Goku changes into a Super Saiyan God Super Saiyan, which means his hair is now blue, and the fight continues.  Freeza is dumb and wastes all his power cause he didn’t get used to his new form and becomes all weak and shit.  He yells a lot and is mad and gets punched in the face and gut several of times.  Vegeta becomes upset because he wants his turn, but Goku is all “brah, BRUH, hold on!”  Sorbet, the one minion Freeza didn’t kill, shoots Goku with a tiny laser blaster and it nearly kills him, again breaking any and all sense.

But this scene is fine because Science.

Freeza gloats and shit, even though Vegeta is completely fine and standing right there.  “Hay buddy, wanna kill Goku for me and join my army that I just annihilated?” asks an entirely serious Freeza.  Vegeta floats down like he’s going to, but JK, he totally doesn’t.  He also becomes a God Blue Hair Saiyan Guy and punches Freeza about five times, causing him to lose his golden tint.  He takes too long to kill him and Freeza blows up Earth, taking five seconds instead of five episodes.

Everyone dies.  Except Beerus, Gohan, Piccolo, Tien, Master Roshi, Goku, Whis, Bulma, and Jaco.  So no one important dies except Vegeta.

“Hay guys I have that time thing I can do,” says Whis to a groaning audience.  He then sets back the clock three minutes, because that exact number is important, and then Goku just blows Freeza away, again.  Vegeta is mad and the laughter ensues.  Goku and Vegeta agree that working together, although it would make them able to defeat any and all enemies, is dumb and not fun because Saiyan brains are small I guess.

Freeza goes back to his own personal Hell in a cocoon surrounded by teddy bears and angels.  The end.

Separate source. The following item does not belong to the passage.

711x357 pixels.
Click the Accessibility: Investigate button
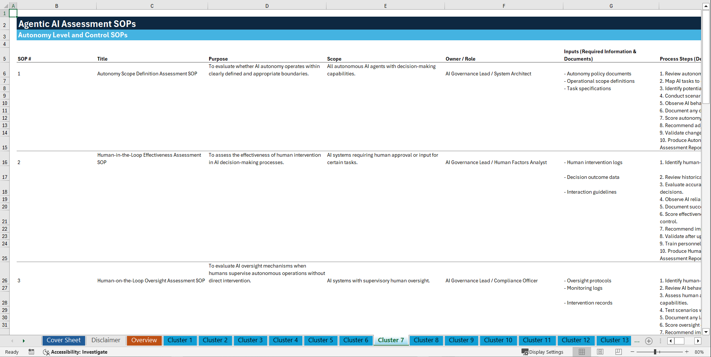(76, 352)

I left the movie somewhat entertained and pretty let down.  The fights are fun, mostly, and use a lot of actual martial arts, not just fast punching and then beams for days.  The Z Crew gets a small chance to shine, God Super Saiyan thing is cool, Freeza is the most memorable villain of the series and although the voice is not the one I liked, he’s still a joy to watch.

But there are so many inconsistencies with power levels, the music is forgettable or outright laughable, a lot of jokes didn’t land at all, new characters are mostly pointless from the outset (except for Jaco, who is a welcome addition), the plot is rushed and sloppy, and true to form, no one matters except Goku.  It’s fine, he’s the hero, I understand the appeal.  But it sure would be nice if someone else, anyone else, did anything of value.  They didn’t even let Vegeta have the Freeza kill!  He was so close.  

The Dragon Ball films have never really been all that great, minus maybe the first three when no one could go Super Saiyan yet and battles didn’t always depend on who could scream louder and power up more.  Two of those films end with Goku using a Spirit Bomb, but at least that kind of required other people.  Those also had interesting side characters or minions who added just a little bit more flair to the picture.

However, the end credits, which literally just give you the spark notes of the film you just watched with video clips, has the song “Pledge of Z”, which is as good as it sounds, playing over it.  So you know, at least there’s that.  The English version’s lyrics are magical, but without subtitles they are impossible to understand.  Instead, treat yourself to the wonders of the Japanese music video.

I pledge allegiance to the Z.

2 thoughts on “Dragon Ball Z: Resurrection F is for Fine…I Guess”

  1. Jesus ex Machina says:

    This film sounds wonderful

    1. Drew says:

      It was what I expected. Which was still fun. And full of yelling and people being throw into mountains. P good.